Empresas españolas cómo INDITEX, que en el año 2000 daba empleo (directo e indirecto) en España a cerca de un millón de personas, actualmente no llega a 40.000, este periodo ha sido además el de mayor crecimiento de la empresa, triplicando su producción. En Castilla La Mancha se perdieron entre el año 2000 y el 2005 aproximadamente unos 8.000 empleos en el sector textil, más de la mitad de ellos dependientes de INDITEX, y Tomelloso llegó a perder unos 600 empleos en el sector, un sector económico muy importante que además generaba empleo femenino, algo fundamental para las economías familiares.
El ejemplo de INDITEX es simplemente porque es la mayor empresa española en cuestión de generación de puestos de trabajo. La deslocalización de la producción industrial es la consecuencia más visible de la globalización, pero hay otras sombras más oscuras, como es el impacto ecológico. El gran negocio actual está en el transporte internacional. Cada año se fabrican barcos de transporte de mercancías más grandes, un ejemplo: El barco de carga más grande en el año 2000 actualmente ha sido superado en proporción de 4 a 1, el enorme consumo de combustible de esos cargueros ha supuesto un aumento de emisiones de CO2 del 22 % en los últimos 20 años. Pero la huella ecológica va más allá, pues la obsolescencia programada (a veces la programación de la misma es consecuencia de la ínfima calidad de los productos) ha multiplicado por diez los residuos contaminantes. Esa «basura tecnológica», localizada sobre todo en el continente africano, el cual hemos convertido en el basurero del mundo, está empezando a ser un auténtico problema.
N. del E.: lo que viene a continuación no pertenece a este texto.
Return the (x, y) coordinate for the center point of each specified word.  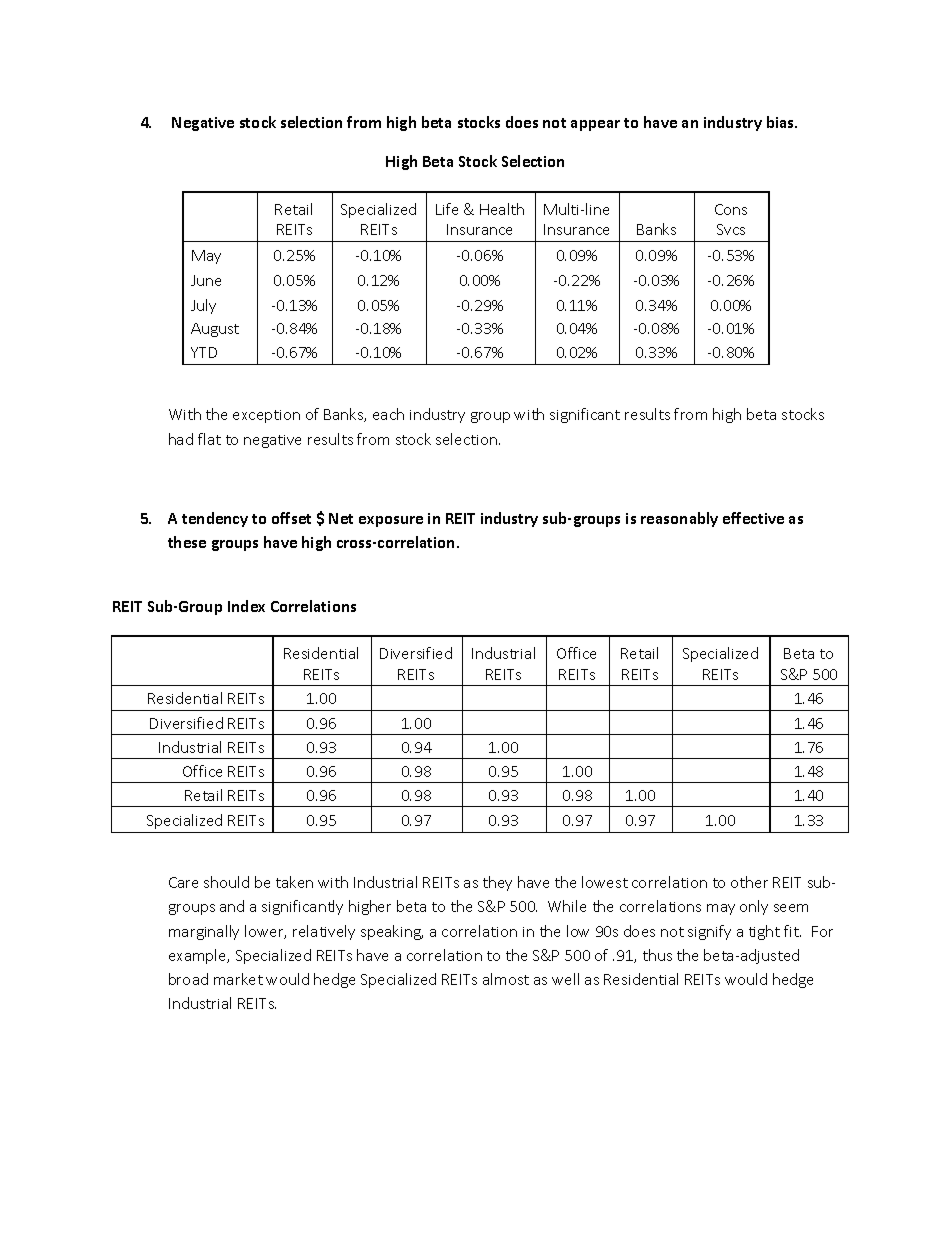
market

Por último hay que observar otro gran problema generado por el sistema de globalización industrial. Los productos europeos deben cumplir unas normas de fabricación que pasan por unos estrictos protocolos medioambientales y de seguridad laboral en cuestión de derechos e higiene, también los controles de calidad tanto del producto final como de los materiales. Ningún país de la UE puede saltarse todos esos protocolos, sin embargo a la misma UE pueden llegar todo tipo de productos que no cumplen ninguna de sus normas, y sin embargo no se sancionan con algún tipo de impuesto o gravamen. Lógicamente los propios fabricantes europeos desplazan su producción a países asiáticos o de otras partes del mundo, y aunque esas empresas sean europeas, y tributen aquí sus beneficios, todos esos puestos de trabajo perdidos es riqueza perdida, y por lo tanto, impuestos perdidos.